■ **Brief**: Taking the line with "Where should I click to: Click the Hugging" as the first and the line with "Select the 15175-15275" as the last, set down exactly every line in that range from the entries below, and no more.

■ **Material provided**:
┄┄┄┄┄┄

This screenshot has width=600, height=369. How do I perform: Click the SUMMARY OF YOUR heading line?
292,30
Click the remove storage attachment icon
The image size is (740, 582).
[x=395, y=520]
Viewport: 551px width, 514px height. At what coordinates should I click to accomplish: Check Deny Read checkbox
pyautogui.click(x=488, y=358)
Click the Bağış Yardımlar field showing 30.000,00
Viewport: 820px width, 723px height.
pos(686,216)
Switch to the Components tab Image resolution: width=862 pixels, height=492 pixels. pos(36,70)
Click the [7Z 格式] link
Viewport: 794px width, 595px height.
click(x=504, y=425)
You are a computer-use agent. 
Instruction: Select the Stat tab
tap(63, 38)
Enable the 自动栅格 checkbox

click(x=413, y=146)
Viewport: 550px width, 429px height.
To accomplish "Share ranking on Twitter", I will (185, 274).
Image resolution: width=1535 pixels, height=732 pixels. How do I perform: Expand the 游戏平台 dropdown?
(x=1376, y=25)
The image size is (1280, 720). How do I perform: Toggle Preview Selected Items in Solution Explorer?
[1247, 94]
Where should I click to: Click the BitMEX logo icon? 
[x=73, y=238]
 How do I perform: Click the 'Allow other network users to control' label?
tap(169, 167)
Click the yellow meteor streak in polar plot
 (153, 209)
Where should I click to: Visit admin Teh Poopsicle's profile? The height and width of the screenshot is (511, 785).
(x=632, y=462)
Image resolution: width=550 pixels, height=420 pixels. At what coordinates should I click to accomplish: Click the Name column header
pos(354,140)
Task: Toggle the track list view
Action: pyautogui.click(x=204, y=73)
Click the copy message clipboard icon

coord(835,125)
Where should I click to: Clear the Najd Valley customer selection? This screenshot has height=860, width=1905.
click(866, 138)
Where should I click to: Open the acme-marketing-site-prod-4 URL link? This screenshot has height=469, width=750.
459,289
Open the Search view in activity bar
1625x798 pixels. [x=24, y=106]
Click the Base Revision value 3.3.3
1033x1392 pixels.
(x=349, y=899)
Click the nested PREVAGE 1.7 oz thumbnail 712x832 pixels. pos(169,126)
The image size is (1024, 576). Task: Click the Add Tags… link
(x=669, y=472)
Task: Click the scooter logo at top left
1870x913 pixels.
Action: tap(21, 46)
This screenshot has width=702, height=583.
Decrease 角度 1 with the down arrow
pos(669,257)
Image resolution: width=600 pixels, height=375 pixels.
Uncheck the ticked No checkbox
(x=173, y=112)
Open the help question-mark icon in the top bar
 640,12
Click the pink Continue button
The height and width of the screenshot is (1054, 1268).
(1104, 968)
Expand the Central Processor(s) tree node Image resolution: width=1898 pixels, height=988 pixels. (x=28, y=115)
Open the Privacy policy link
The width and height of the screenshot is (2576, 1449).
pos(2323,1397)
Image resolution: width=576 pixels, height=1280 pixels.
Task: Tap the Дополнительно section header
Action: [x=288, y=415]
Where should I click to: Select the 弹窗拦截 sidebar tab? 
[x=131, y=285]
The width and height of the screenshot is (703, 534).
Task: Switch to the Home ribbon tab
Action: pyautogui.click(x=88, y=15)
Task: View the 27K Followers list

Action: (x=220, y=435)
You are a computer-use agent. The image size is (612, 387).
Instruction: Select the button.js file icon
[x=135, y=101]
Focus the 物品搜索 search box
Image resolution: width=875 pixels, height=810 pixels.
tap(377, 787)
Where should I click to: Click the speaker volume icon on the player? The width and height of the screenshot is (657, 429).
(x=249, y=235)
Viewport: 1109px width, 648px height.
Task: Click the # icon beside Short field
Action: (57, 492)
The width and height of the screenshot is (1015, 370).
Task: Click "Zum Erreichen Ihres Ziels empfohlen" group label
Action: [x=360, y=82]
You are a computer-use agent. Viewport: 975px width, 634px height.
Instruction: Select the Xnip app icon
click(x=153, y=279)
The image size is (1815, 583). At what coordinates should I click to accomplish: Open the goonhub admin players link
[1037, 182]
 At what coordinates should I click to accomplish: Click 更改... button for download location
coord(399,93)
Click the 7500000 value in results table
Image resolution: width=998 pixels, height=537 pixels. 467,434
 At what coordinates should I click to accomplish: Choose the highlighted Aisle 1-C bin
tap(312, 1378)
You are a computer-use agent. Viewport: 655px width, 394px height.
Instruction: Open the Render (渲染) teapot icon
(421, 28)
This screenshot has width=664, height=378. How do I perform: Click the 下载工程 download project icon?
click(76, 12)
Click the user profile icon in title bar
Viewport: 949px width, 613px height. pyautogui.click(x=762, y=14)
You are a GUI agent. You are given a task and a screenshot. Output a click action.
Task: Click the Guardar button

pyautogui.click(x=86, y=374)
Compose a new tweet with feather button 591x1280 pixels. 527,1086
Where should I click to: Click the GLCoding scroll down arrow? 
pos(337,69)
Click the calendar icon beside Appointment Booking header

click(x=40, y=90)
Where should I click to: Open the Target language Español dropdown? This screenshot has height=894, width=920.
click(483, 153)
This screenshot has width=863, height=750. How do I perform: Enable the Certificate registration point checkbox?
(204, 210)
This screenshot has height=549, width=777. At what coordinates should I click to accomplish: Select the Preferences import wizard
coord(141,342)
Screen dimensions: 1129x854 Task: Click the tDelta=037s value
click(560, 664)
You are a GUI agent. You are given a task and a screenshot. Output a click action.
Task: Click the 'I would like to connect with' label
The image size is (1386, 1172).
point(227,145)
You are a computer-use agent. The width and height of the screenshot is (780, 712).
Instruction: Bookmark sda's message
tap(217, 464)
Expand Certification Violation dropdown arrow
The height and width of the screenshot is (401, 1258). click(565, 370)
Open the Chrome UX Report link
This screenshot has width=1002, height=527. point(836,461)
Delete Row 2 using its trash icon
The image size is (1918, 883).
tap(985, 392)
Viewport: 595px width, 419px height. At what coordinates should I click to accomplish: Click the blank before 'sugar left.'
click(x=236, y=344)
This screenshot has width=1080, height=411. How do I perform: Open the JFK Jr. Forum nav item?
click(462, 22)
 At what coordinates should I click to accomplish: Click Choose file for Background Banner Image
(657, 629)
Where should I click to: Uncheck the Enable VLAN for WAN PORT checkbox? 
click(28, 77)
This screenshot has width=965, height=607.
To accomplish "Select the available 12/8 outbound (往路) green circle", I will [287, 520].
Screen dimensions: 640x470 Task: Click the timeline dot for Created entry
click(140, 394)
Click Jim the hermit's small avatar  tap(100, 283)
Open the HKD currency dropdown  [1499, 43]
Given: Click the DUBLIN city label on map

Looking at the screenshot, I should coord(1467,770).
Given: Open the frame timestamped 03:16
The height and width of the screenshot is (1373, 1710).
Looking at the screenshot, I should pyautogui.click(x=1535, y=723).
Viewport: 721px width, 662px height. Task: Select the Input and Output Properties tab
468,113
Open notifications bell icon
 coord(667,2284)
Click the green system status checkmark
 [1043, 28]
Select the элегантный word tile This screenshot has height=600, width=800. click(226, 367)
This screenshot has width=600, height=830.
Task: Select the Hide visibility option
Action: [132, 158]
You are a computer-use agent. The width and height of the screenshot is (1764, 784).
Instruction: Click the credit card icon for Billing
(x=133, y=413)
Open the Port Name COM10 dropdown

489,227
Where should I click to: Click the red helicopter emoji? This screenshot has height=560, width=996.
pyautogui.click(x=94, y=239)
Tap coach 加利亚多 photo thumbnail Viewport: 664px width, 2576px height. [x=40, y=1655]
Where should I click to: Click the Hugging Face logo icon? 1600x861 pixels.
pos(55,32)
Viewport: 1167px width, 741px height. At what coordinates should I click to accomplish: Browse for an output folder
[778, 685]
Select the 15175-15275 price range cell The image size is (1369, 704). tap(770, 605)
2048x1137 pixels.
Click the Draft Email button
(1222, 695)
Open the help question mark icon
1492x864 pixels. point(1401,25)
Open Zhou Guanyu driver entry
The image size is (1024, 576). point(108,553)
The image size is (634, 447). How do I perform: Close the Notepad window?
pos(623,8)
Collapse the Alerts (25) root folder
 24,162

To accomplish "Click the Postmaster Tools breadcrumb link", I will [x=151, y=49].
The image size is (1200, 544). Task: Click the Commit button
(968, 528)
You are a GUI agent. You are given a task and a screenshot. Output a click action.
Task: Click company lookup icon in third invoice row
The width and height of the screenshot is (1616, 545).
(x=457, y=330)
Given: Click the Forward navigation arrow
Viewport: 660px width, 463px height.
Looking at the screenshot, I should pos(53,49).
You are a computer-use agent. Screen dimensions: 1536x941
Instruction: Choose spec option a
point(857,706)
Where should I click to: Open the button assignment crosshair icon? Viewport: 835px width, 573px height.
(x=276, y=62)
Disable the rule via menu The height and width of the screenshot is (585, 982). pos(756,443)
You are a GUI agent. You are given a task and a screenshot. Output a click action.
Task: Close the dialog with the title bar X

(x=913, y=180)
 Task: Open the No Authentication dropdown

┄┄┄┄┄┄

■ **Your solution**:
Where should I click to: Click the Hugging Face logo icon? 1600x861 pixels.
pos(55,32)
Viewport: 1167px width, 741px height. At what coordinates should I click to accomplish: Browse for an output folder
[778, 685]
Select the 15175-15275 price range cell The image size is (1369, 704). tap(770, 605)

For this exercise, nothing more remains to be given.